I am using PERIODIC_FREQUENCY=512Hz, and the frequency moves around 30%, and occasionally bounces down to ~300Hz. If necessary, I can post video from the scope if needed.

Seems to be caused by interrupt priorities (e.g. excessive traffic on one of the UARTS can delay the main loop etc). The function nvic_set_priority() which mentioned Esden is used (master) only on a few peripherals (i2c, spi, adc, ppm), most often setting the priority to 0.

According to Cortex M3 programming manual, "If software does not configure any priorities, then all exceptions with a configurable priority have a priority of 0."
if all the configurable interrupts have the same (highest) priority, then there is no way to move the more important interrupts (e.g. UART with lots of data coming through) any higher.

The possible solution seems to be to set explicitly isr priority on each peripheral (maybe an issue for github?).

What do you think of that? Did you have similar issues with the timing?

Regards
M



On Mon, Apr 22, 2013 at 10:14 AM, Michal Podhradsky <[hidden email]> wrote:
Hi Esden,

thanks for clarification!

M


On Fri, Apr 19, 2013 at 4:01 PM, Piotr Esden-Tempski <[hidden email]> wrote:
Hi Michal,

I think you are mistaking the vector table slot numbers there for priorities. These are the positions of the function pointers inside the vector table. If you change those numbers then things will obviously explode.

(just for reference, here the defines get their weak functions assigned: sw/ext/libopencm3/lib/stm32/f1/vector_nvic.c, and here the vector is being put together: sw/ext/libopencm3/lib/cm3/vector.c)

- **To do**
1 - Name every peripheral that the interrupt priority thread says nvic_set_priority() is used on.
2 - In the interrupt priority thread, what PERIODIC_FREQUENCY is being used?
3 - Continue the interrupt priority thread from its final sentence, still in the voice of the reply to Michal.

- **Extracted material**
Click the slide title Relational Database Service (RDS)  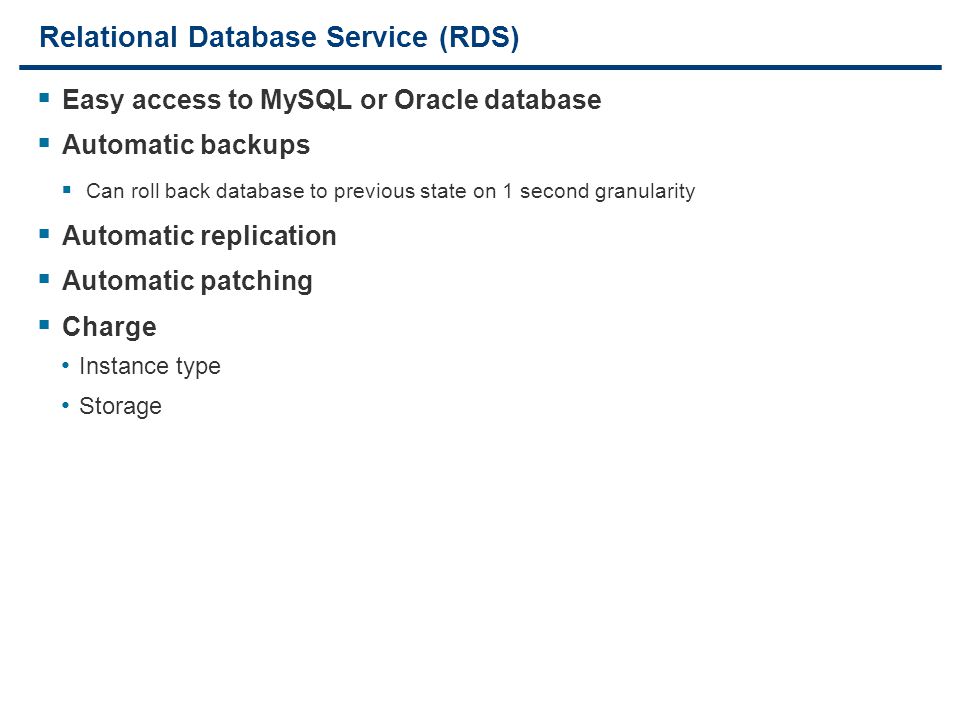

--

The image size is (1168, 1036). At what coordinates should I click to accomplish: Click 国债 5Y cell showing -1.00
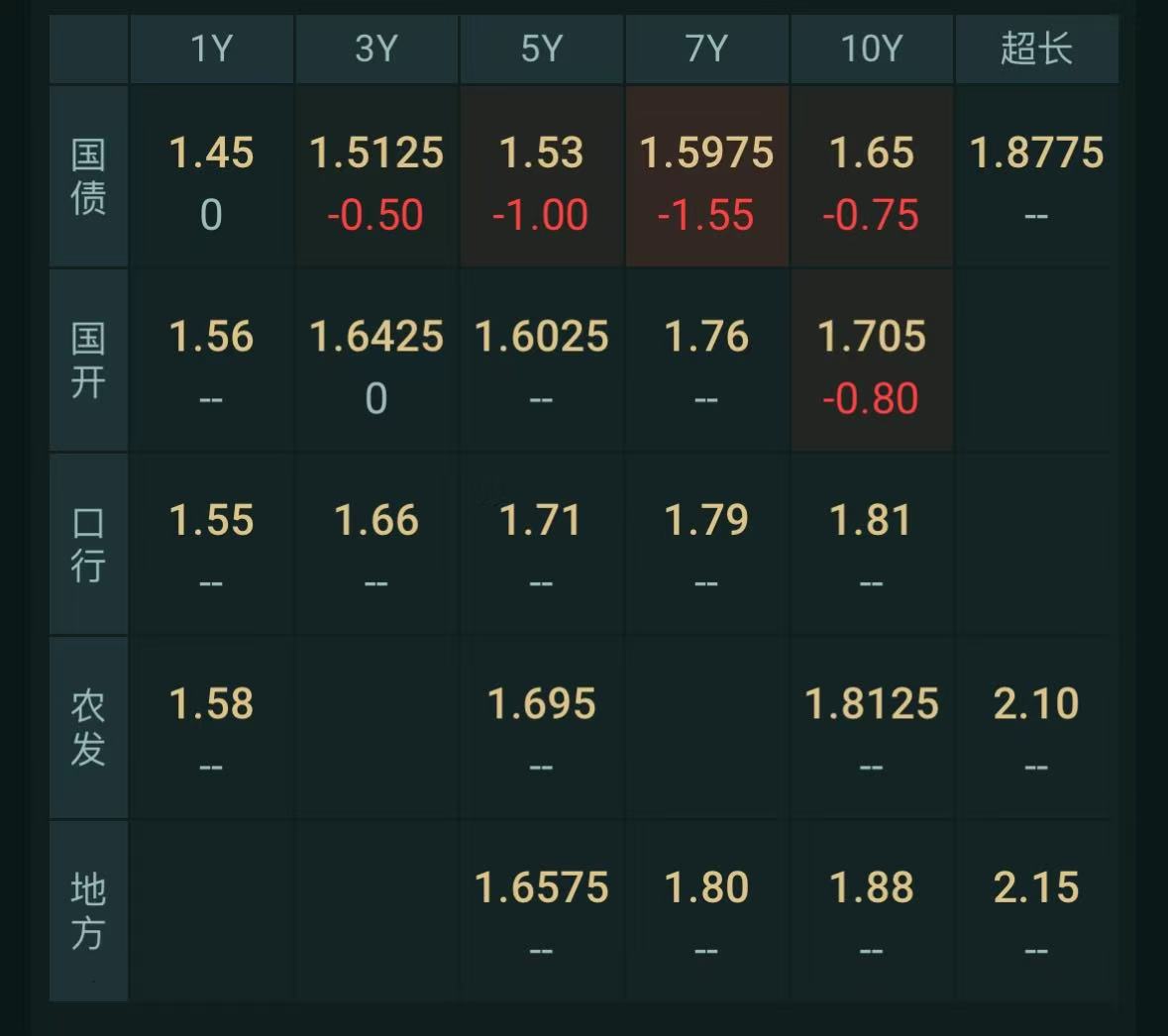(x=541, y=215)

- **Exercise answers**
1 - i2c, spi, adc, ppm

2 - 512Hz

3 -
IRQ priorities are set using the NVIC_IPR register, or using nvic_set_priority function.

I hope this helps.

Cheers Esden

P.S. both files nvic.h and vector_nvic.c are generated using the sw/ext/libopencm3/scripts/irq2nvic_h from sw/ext/libopencm3/include/libopencm3/stm32/f1/irq.yaml so you should not edit those files by hand.

On Apr 19, 2013, at 2:12 PM, Michal Podhradsky <[hidden email]> wrote:

> Hi folks,
>
> I have a question about interrupt priorities for STM32F1 chip (Lia 1.1/Lisa_M 2.0).
>
> In sw/ext/libopencm3/include/libopencm3/stm32/f1/nvic.h are defined priorities for user interrupts. However, if I try to change the priority for example for NVIC_USART2_IRQ (let's say make it higher priority than NVIC_USART1_IRQ), the  code compiles, but then the program hangs up instantly in usart_isr interrupt routine (debugged with JTAG).
>
> Can the priorities be set somewhere else or is it a feature to have "hardcoded" priorities?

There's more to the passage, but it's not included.